There is an "official" tour this year of the former band Mark used to be with.
We think this is just ridiculous and so petty. Self defeating as well...
How can that voice and those licks be replaced? How can that guy even walk on the stage without being totally humiliated.
It's like The DOORS trying to replace Jim Morrison. Replace the very signature of the group? Earth Wind and Fire without the WIND AND FIRE...LOL
Sadly.. there is a GFR mexican standoff (which is a strategic deadlock or impasse, in which no party can act in a way that ensures victory.) that seems without repair.
However we will always admire Mark Farner who those on the inside all know to be a really fine, gifted, and an honorable family man.

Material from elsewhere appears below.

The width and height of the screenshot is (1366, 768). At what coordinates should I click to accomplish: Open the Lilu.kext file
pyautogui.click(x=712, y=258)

He deserves better than this treatment he has received from that group.
From VH1
Mark Farner is THE heart and soul of the band Grand Funk Railroad, having written and/or sung their most famous songs from the majority of their '70s hits: "I'm Your Captain (Closer to Home)," "Bad Time," "Footstompin' Music," "Rock & Roll Soul," the number one remake of the Little Eva classic "The Loco-Motion" ( which is everything creatively that a remake should be), a cover of "Some Kind of Wonderful," along with a multitude of well-known album tracks, including "Hooked on Love," "Mean Mistreater," "Heartbreaker," to riveting versions of the Stones' "Gimme Shelter" and Traffic's "Feelin' Allright."
Mark was born in Flint, MI, in 1948, the second-oldest of four children, to Betty and Delton Farner.
Farner began his career in music playing in bands like Terry Knight and The Pack (1965-1966), The Bossmen (1966), The Pack (aka The Fabulous Pack) (1967-1968), before forming Grand Funk Railroad (later called Grand Funk) in 1969. Grand Funk's "We're An American Band" reached #1 on the Hot 100 on Mark's 25th birthday.
In the 1990s, Farner formed Lismark Communications with former Freedom Reader editor Steve Lisuk. Soon after, Farner began reissuing his solo albums on his own record label, LisMark Records.
Farner toured with Ringo Starr's Allstars from 1994 to 1995, which also featured Randy Bachman, John Entwistle, Felix Cavaliere, Billy Preston, and Starr's son, Zak Starkey.
He currently tours with his band, N'rG, which plays a mixture of Grand Funk songs and Farner's solo offerings.
The authorized biography of Mark Farner, From Grand Funk to Grace, was published in 2002 by Collectors Guide Publishing in Canada. As Farner said it has "the facts, the whole truth and nothing but the truth." Of his biographer, Beatles Undercover author Kristofer Engelhardt, Farner says "He's thorough...a very thorough guy. He should've been a P.I."
The first 200 pages cover Farner's life from the loss of his father at age nine to how he developed as a musician. There are details on his marriages, his children and grandchildren, work with Terry Knight during their time together in the Pack, as well as Knight's management of the group and the eventual split and lawsuit. In a very bold move for a biography, Farner's views on politics, religion, and his philosophy on life in general -- which his biographer said are "more to the right than Ted Nugent" -- give a very sharp picture of an individual who is passionate about his ideals, a man who sticks to his guns.